Istruzioni del compito: Trascrivi fedelmente il passo dell'articolo sulla vescova Budde compreso tra "A noi cattolici" e "via del Vangelo.", estremi inclusi.

A noi cattolici la vescova Budde ha mostrato cosa è il coraggio morale fondato sulla fede in Cristo
Articolo di Kathleen Bonnette* pubblicato sul sito di America – The Jesuit Review il 24 gennaio 2025, liberamente tradotto da Luigi e Valeria de La Tenda di Gionata
Il giorno dopo il secondo insediamento di Donald J. Trump, la vescova Mariann Edgar Budde della diocesi della Chiesa Episcopale di Washington, D.C., lo ha ammonito: «In nome del nostro Dio, le chiedo di avere pietà, signor Presidente», ha implorato.
Citando in particolare gli immigrati e le persone della comunità LGBT+, che sono stati presi di mira dagli ordini esecutivi appena firmati dal presidente, il vescovo Budde ha ricordato a Trump che le persone sono spaventate e fragili, e che la compassione e l’accoglienza sono la via del Vangelo.
Ha chiesto a Dio di «concederci la forza e il coraggio di rispettare la dignità di ogni essere umano, di dire la verità gli uni agli altri nell’amore e di camminare umilmente gli uni con gli altri e con il nostro Dio per il bene di tutte le persone, il bene di tutte le persone in questa nazione e nel mondo».
La vescova Budde ha tenuto il suo discorso durante la cerimonia religiosa tenutasi martedì in occasione dell’inaugurazione della presidenza di Trump, come risposta agli ordini esecutivi firmati dal neopresidente dopo il suo insediamento.
Anche se la maggior parte di essi non sono stati una sorpresa – erano state promesse annunciate durante la campagna elettorale – la loro effettiva attuazione è stata un colpo terribile.
Per citarne alcuni, Trump si è ritirato dall’accordo sul clima di Parigi, ha eliminato le norme restrittive sull’estrazione dei combustibili fossili, ha promosso l’uso della pena di morte sia a livello federale che statale, ha posto fine al diritto di ammissione per rifugiati e richiedenti asilo, ha inviato più truppe alla frontiera con il Messico, ha posto fine al diritto costituzionale della cittadinanza per nascita (anche se questo provvedimento è al momento sospeso in tribunale), ha iniziato a organizzare deportazioni di massa gestite dall’esercito, ha revocato la normativa dei luoghi sensibili, che riconosceva le strutture dedicate al culto come rifugio per le persone in pericolo e ha dichiarato che il governo degli Stati Uniti riconoscerà solo due generi non modificabili.
Quelli di noi che non sono stati già interessati direttamente da questi provvedimenti sono testimoni del tentativo dell’amministrazione Trump di cancellare sostanzialmente le comunità vulnerabili.

Record forniti:

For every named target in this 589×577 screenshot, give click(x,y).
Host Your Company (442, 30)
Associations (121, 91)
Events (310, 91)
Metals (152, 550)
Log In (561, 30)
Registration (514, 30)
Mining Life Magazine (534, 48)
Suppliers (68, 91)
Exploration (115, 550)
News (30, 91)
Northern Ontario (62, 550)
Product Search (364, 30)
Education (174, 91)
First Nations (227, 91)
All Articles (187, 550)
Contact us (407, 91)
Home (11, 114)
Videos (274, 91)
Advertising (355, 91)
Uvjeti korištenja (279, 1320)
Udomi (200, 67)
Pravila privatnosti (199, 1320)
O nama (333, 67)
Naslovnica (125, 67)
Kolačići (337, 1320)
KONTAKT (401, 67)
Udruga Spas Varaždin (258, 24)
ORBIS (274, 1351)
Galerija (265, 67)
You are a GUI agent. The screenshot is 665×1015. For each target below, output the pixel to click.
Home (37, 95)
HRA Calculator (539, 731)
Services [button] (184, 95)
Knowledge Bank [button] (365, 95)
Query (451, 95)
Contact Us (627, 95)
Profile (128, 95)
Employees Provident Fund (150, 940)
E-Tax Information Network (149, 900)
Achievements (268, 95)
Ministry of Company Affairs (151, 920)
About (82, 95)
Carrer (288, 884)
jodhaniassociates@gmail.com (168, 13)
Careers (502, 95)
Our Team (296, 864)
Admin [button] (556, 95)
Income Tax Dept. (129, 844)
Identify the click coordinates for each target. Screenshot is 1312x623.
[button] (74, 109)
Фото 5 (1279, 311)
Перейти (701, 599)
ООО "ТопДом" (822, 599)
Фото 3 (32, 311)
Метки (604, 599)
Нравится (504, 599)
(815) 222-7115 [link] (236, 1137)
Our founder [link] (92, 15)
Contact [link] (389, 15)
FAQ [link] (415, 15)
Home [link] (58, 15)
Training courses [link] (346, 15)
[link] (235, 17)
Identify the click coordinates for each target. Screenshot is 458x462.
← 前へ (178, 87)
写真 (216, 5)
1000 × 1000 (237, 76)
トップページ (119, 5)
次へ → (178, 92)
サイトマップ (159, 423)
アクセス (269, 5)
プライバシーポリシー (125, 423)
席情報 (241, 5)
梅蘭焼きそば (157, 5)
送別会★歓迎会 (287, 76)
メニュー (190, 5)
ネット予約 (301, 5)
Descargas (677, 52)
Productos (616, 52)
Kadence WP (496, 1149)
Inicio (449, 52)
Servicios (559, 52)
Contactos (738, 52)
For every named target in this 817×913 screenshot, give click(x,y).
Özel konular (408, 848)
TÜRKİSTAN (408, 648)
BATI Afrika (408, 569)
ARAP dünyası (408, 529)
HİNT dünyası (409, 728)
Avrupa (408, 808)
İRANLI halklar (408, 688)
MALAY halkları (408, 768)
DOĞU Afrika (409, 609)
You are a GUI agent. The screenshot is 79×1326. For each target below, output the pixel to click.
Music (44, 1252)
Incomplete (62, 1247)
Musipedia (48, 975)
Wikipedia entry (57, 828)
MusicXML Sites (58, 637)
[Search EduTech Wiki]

Risultato del compito:
A noi cattolici la vescova Budde ha mostrato cosa è il coraggio morale fondato sulla fede in Cristo
Articolo di Kathleen Bonnette* pubblicato sul sito di America – The Jesuit Review il 24 gennaio 2025, liberamente tradotto da Luigi e Valeria de La Tenda di Gionata
Il giorno dopo il secondo insediamento di Donald J. Trump, la vescova Mariann Edgar Budde della diocesi della Chiesa Episcopale di Washington, D.C., lo ha ammonito: «In nome del nostro Dio, le chiedo di avere pietà, signor Presidente», ha implorato.
Citando in particolare gli immigrati e le persone della comunità LGBT+, che sono stati presi di mira dagli ordini esecutivi appena firmati dal presidente, il vescovo Budde ha ricordato a Trump che le persone sono spaventate e fragili, e che la compassione e l’accoglienza sono la via del Vangelo.